Robert Hue : Je place ces régionales sous le thème de l'emploi et de la formation. Et aussi sous celui de la transparence - je pense au contrôle des fonds publics - et de la citoyenneté. Des milliers et des milliers d'emplois peuvent être créés si l'on met en œuvre des politiques nouvelles. Commençons par recenser les besoins. Je propose qu'on mette ensuite en place des conférences régionales réunissant les chefs d'entreprise, les salariés et leurs organisations, les banques, les élus et les pouvoirs publics, pour dégager de nouveaux financements. Les moyens existent. La question est de savoir comment on les déploie.

Roland Godefroy : Quelle sera votre attitude lors des élections des présidents de Région ?

Robert Hue : En cas de succès, il conviendra naturellement de restituer dans l'exécutif la diversité des forces qui auront permis de l'emporter.

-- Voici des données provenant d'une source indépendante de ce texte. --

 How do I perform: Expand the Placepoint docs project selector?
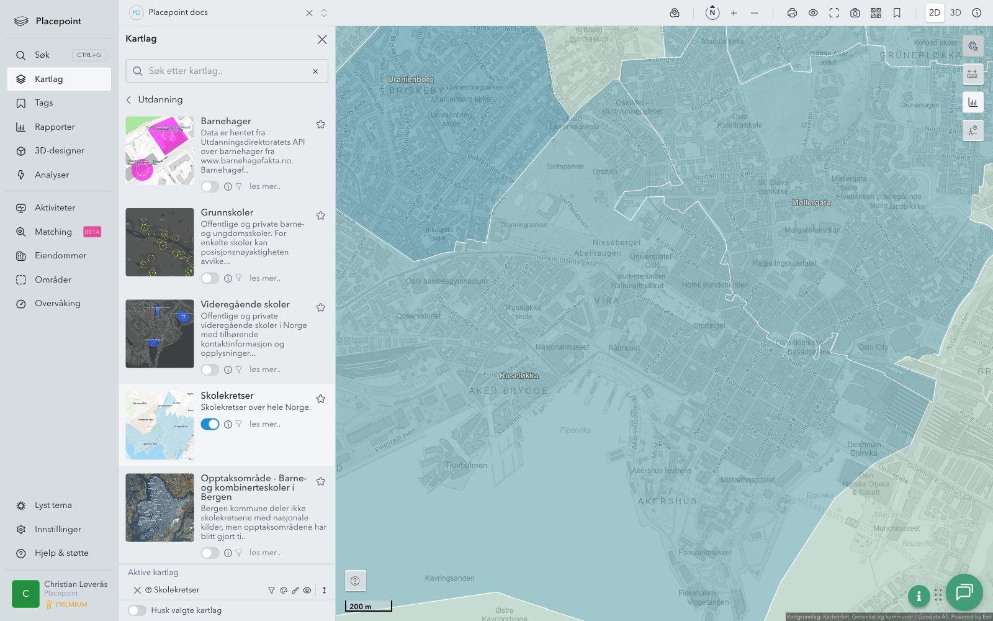click(324, 13)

Pour les présidences, il est hors de question d'imaginer la moindre alliance avec le Front national. C'est à la droite que cette question se pose. Je constate que beaucoup d'initiatives sont prises pour favoriser des rapprochements. C'est détestable.

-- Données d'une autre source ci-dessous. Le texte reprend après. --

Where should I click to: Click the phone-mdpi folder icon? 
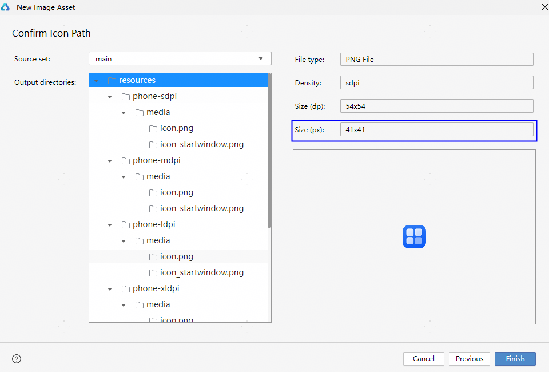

Roland Godefroy : Les départements sont-ils aujourd'hui en trop ?

Robert Hue : Tout ce qui serait de nature à réduire l'autonomie des collectivités locales. Voire à supprimer l'une d'elles, serait un appauvrissement pour notre démocratie. Il serait utile, en revanche, de mieux définir les compétences de chacun de ces échelons et de dynamiser leurs coopérations.

Roland Godefroy : L'élargissement de l'Europe à l'Est ne risque-t-il pas de marginaliser les Régions du littoral français ?

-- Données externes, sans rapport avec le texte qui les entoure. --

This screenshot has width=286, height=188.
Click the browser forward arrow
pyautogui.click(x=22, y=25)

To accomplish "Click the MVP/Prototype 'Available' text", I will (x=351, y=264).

Robert Hue : L'actuelle construction européenne, guidée par les marchés financiers, privilégie certaines Régions et en sacrifie d'autres. L'arc Londres-Milan, via l'Allemagne, fait l'objet de toutes les attentions alors que les régions dites périphériques sont beaucoup moins aidées. Cette conception ultralibérale est désastreuse pour les régions de l'Ouest. Leurs atouts sont pourtant importants. Je pense, bien sûr, à l'agriculture et à la filière agroalimentaire, et je n'oublie pas le maritime, pêche et réparation navale. Ni la protection environnementale des côtes. Le désenclavement de certains départements doit être également assuré par un développement du transport ferroviaire. Cela passe par le TGV Ouest qui doit connaître enfin son aboutissement.

Roland Godefroy : Ces régionales vont être l'occasion pour de nombreux élus communistes d'ajouter un autre mandat à ceux qu'ils possèdent déjà. Vous trouvez cela normal ?

Robert Hue : Tous les élus français, et pas seulement les communistes, sont concernés par votre question. Je partage pleinement les préoccupations de Lionel Jospin pour limiter le cumul des mandats. A une nuance près, qui concerne le cumul entre la fonction de maire et celle de parlementaire. Je préconise l'introduction d'un seuil. Au-dessus de 100 000 habitants, il est clair qu'être maire est une occupation à temps complet. Et je crois qu'il ne faut pas priver l'Assemblée nationale de l'expérience des maires des communes petites et moyennes. Mais je ne peux dégager cette réflexion sur le cumul d'un vaste chantier institutionnel. L'instauration de la proportionnelle intégrale, la revalorisation du Parlement et la création d'un véritable statut de l'élu permettraient encore plus efficacement l'accès des femmes et des jeunes à la vie politique, qui est indispensable.